═══ Working data ═══

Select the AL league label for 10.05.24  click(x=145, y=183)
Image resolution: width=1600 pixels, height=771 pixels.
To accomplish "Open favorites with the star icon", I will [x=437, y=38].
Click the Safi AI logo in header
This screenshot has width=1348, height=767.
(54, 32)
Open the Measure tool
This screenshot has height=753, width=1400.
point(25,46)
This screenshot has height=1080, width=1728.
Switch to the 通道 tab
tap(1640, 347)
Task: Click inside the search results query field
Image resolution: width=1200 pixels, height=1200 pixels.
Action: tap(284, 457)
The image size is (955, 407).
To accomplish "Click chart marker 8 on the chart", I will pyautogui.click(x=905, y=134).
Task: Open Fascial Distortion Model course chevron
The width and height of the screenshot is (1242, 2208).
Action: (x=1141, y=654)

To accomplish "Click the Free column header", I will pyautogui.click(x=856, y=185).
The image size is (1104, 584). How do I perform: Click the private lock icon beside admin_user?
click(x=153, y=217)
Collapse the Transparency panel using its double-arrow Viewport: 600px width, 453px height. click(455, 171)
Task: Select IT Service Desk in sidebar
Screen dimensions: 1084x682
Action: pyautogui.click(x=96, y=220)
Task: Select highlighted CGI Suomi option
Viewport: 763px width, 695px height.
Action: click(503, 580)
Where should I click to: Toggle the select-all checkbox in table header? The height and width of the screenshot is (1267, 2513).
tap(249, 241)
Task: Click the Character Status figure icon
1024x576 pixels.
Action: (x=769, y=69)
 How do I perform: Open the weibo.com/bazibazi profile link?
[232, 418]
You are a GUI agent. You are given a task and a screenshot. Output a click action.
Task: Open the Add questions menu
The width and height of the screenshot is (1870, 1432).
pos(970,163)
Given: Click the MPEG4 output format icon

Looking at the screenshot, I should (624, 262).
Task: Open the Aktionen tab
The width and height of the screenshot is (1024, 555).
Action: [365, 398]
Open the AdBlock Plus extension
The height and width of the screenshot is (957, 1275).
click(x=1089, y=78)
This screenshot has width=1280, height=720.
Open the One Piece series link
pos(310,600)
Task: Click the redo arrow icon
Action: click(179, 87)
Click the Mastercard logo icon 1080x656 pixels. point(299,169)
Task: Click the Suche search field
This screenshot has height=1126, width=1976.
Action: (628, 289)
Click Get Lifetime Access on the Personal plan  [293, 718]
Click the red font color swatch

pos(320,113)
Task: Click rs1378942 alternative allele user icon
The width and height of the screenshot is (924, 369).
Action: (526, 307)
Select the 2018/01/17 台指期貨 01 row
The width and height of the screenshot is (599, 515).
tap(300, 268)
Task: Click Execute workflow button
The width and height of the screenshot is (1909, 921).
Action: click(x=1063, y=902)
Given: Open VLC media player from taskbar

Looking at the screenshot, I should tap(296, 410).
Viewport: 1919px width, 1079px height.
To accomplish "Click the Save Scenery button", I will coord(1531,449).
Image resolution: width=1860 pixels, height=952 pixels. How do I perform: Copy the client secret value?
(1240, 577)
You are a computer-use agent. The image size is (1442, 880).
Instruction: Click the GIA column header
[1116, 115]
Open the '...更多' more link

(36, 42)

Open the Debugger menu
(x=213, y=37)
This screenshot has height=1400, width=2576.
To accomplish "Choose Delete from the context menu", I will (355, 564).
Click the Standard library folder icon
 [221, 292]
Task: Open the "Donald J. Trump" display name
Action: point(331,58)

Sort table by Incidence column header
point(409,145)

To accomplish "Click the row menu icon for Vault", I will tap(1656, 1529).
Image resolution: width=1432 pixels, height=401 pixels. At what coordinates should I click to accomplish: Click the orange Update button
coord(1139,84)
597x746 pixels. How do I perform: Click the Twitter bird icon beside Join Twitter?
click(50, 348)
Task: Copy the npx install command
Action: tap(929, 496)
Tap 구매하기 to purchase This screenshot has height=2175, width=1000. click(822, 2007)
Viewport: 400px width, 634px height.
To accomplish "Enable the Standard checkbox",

═══

▶ Request: In the lines from the one containing "Open the Measure tool" through the one containing "Action: tap(284, 457)", swap "Measure" for "Ruler" and give only those lines again with nothing else changed.

▶ Solution for this task:
Open the Ruler tool
This screenshot has height=753, width=1400.
point(25,46)
This screenshot has height=1080, width=1728.
Switch to the 通道 tab
tap(1640, 347)
Task: Click inside the search results query field
Image resolution: width=1200 pixels, height=1200 pixels.
Action: tap(284, 457)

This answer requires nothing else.